Texte choisi -

Pour Cédric Villani, "le bitcoin est plutôt effrayant qu'enthousiasmant"

Par Delphine Cuny  |   |  746  mots
"Le bitcoin c'est un sujet extrêmement polluant" a déclaré Cédric Villani, en soulignant que l'intelligence artificielle était aussi une technologie très consommatrice d'énergie. (Crédits : DR)
Le mathématicien et député LREM est intervenu dans un débat sur l’avenir de la monnaie à la Banque de France en faisant un parallèle entre intelligence artificielle et Blockchain, la technologie derrière les monnaies virtuelles. Mais il a partagé ses réserves à l’égard du bitcoin.

L'avenir de la monnaie sera-t-il numérique, le bitcoin est-il l'avenir de la monnaie ? Toutes ces questions passionnantes étaient débattues jeudi soir à la Banque de France lors d'une soirée d'échanges dans le cadre de la Nuit des idées. Au programme, l'histoire et les fondements de la monnaie, les monnaies locales complémentaires comme le Sardex en Sardaigne ou l'eusko au Pays basque, et bien sûr le bitcoin et les « cryptomonnaies » ou plutôt « les crypto-actifs, qui ne sont pas de la monnaie » a insisté Emmanuelle Assouan, directrice du service des systèmes de paiement et des infrastructures de marché à la Banque de France.

Invité surprise, le mathématicien et député LREM Cédric Villani est venu livrer quelques réflexions. Le lauréat de la médaille Fields en 2010, chargé par le Premier ministre  d'une mission sur l'intelligence artificielle (IA), a fait le parallèle entre l'IA et la Blockchain, la technologie de « chaine de blocs », sous-jacente du bitcoin.

Contenu des données -

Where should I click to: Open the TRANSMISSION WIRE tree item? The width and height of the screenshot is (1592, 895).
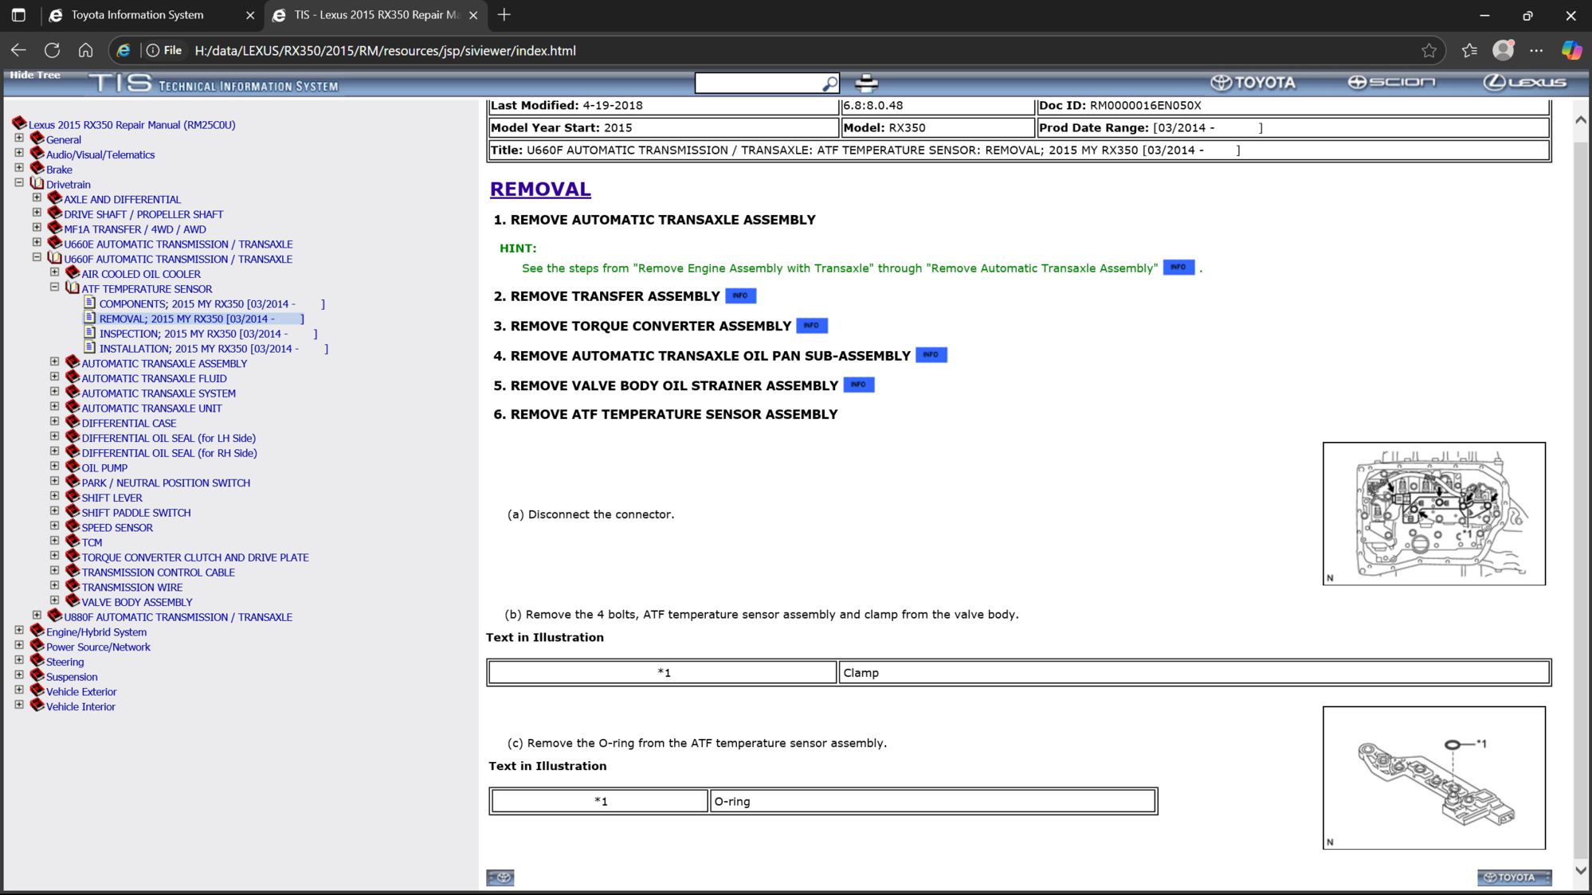[x=131, y=588]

Consigne donnée A - Relevez toutes les qualités ou fonctions attribuées à Cédric Villani dans l'article sur Cédric Villani et le bitcoin.
Consigne donnée B -
Répondez à ces questions d'après l'article sur Cédric Villani et le bitcoin :
(i) Dans quel lieu s'est tenu le débat sur l'avenir de la monnaie ?
(ii) Quelle monnaie locale complémentaire est citée pour le Pays basque ?
(iii) Quel poste occupe Emmanuelle Assouan ?

Réponse complète A -
- mathématicien
- député LREM
- lauréat de la médaille Fields en 2010
- chargé par le Premier ministre d'une mission sur l'intelligence artificielle (IA)

Réponse complète B -
(i) À la Banque de France.
(ii) L'eusko.
(iii) Directrice du service des systèmes de paiement et des infrastructures de marché à la Banque de France.